>>>

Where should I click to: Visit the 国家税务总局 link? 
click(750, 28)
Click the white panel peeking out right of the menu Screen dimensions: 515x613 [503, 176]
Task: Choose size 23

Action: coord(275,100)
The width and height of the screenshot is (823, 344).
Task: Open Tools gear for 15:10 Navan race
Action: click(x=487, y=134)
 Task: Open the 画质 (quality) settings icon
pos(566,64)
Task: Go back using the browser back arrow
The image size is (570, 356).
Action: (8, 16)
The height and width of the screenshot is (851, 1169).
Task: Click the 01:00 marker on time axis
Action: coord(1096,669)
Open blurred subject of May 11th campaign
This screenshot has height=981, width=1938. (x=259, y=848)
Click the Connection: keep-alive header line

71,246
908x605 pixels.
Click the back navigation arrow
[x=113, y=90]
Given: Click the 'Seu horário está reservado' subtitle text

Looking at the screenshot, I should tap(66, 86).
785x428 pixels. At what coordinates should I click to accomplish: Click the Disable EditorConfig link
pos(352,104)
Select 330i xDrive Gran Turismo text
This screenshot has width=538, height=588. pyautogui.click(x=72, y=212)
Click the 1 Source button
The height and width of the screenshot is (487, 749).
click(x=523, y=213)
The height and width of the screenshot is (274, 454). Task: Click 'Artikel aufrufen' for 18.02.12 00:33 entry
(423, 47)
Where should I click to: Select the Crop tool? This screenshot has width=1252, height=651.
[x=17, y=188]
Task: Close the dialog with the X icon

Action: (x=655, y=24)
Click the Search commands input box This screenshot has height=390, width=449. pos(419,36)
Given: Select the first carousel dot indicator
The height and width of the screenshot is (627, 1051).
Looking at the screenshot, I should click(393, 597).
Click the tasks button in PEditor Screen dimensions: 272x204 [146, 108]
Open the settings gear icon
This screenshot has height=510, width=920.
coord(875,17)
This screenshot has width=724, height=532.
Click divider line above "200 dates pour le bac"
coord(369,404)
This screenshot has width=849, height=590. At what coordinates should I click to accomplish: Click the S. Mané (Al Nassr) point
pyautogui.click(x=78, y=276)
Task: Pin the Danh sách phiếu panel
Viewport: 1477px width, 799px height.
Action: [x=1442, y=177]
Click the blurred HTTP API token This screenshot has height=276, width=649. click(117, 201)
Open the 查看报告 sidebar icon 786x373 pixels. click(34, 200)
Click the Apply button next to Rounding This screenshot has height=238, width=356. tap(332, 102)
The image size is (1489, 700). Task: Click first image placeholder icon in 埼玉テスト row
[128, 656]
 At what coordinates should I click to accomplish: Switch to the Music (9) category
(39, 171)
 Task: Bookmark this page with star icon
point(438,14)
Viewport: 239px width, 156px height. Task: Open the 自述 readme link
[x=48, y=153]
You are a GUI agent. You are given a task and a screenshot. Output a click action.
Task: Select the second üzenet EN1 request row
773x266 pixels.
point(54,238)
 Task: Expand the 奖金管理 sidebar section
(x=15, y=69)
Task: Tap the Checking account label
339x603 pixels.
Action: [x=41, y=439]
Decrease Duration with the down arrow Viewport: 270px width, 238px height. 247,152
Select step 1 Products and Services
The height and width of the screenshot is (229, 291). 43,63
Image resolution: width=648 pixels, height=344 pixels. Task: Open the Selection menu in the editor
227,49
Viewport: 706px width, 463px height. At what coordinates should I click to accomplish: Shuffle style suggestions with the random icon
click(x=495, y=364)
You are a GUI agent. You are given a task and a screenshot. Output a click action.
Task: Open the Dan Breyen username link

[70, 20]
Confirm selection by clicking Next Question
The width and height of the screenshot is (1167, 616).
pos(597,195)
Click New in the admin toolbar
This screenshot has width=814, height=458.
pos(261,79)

<<<

## WORK ORDER:
Retype every line of the data above exactly.

## TASK OUTPUT:
Where should I click to: Visit the 国家税务总局 link? 
click(750, 28)
Click the white panel peeking out right of the menu Screen dimensions: 515x613 [503, 176]
Task: Choose size 23

Action: coord(275,100)
The width and height of the screenshot is (823, 344).
Task: Open Tools gear for 15:10 Navan race
Action: click(x=487, y=134)
 Task: Open the 画质 (quality) settings icon
pos(566,64)
Task: Go back using the browser back arrow
The image size is (570, 356).
Action: (8, 16)
The height and width of the screenshot is (851, 1169).
Task: Click the 01:00 marker on time axis
Action: coord(1096,669)
Open blurred subject of May 11th campaign
This screenshot has height=981, width=1938. (x=259, y=848)
Click the Connection: keep-alive header line

71,246
908x605 pixels.
Click the back navigation arrow
[x=113, y=90]
Given: Click the 'Seu horário está reservado' subtitle text

Looking at the screenshot, I should tap(66, 86).
785x428 pixels. At what coordinates should I click to accomplish: Click the Disable EditorConfig link
pos(352,104)
Select 330i xDrive Gran Turismo text
This screenshot has width=538, height=588. pyautogui.click(x=72, y=212)
Click the 1 Source button
The height and width of the screenshot is (487, 749).
click(x=523, y=213)
The height and width of the screenshot is (274, 454). Task: Click 'Artikel aufrufen' for 18.02.12 00:33 entry
(423, 47)
Where should I click to: Select the Crop tool? This screenshot has width=1252, height=651.
[x=17, y=188]
Task: Close the dialog with the X icon

Action: (x=655, y=24)
Click the Search commands input box This screenshot has height=390, width=449. pos(419,36)
Given: Select the first carousel dot indicator
The height and width of the screenshot is (627, 1051).
Looking at the screenshot, I should click(393, 597).
Click the tasks button in PEditor Screen dimensions: 272x204 [146, 108]
Open the settings gear icon
This screenshot has height=510, width=920.
coord(875,17)
This screenshot has width=724, height=532.
Click divider line above "200 dates pour le bac"
coord(369,404)
This screenshot has width=849, height=590. At what coordinates should I click to accomplish: Click the S. Mané (Al Nassr) point
pyautogui.click(x=78, y=276)
Task: Pin the Danh sách phiếu panel
Viewport: 1477px width, 799px height.
Action: [x=1442, y=177]
Click the blurred HTTP API token This screenshot has height=276, width=649. click(117, 201)
Open the 查看报告 sidebar icon 786x373 pixels. click(34, 200)
Click the Apply button next to Rounding This screenshot has height=238, width=356. tap(332, 102)
The image size is (1489, 700). Task: Click first image placeholder icon in 埼玉テスト row
[128, 656]
 At what coordinates should I click to accomplish: Switch to the Music (9) category
(39, 171)
 Task: Bookmark this page with star icon
point(438,14)
Viewport: 239px width, 156px height. Task: Open the 自述 readme link
[x=48, y=153]
You are a GUI agent. You are given a task and a screenshot. Output a click action.
Task: Select the second üzenet EN1 request row
773x266 pixels.
point(54,238)
 Task: Expand the 奖金管理 sidebar section
(x=15, y=69)
Task: Tap the Checking account label
339x603 pixels.
Action: [x=41, y=439]
Decrease Duration with the down arrow Viewport: 270px width, 238px height. 247,152
Select step 1 Products and Services
The height and width of the screenshot is (229, 291). 43,63
Image resolution: width=648 pixels, height=344 pixels. Task: Open the Selection menu in the editor
227,49
Viewport: 706px width, 463px height. At what coordinates should I click to accomplish: Shuffle style suggestions with the random icon
click(x=495, y=364)
You are a GUI agent. You are given a task and a screenshot. Output a click action.
Task: Open the Dan Breyen username link

[70, 20]
Confirm selection by clicking Next Question
The width and height of the screenshot is (1167, 616).
pos(597,195)
Click New in the admin toolbar
This screenshot has width=814, height=458.
pos(261,79)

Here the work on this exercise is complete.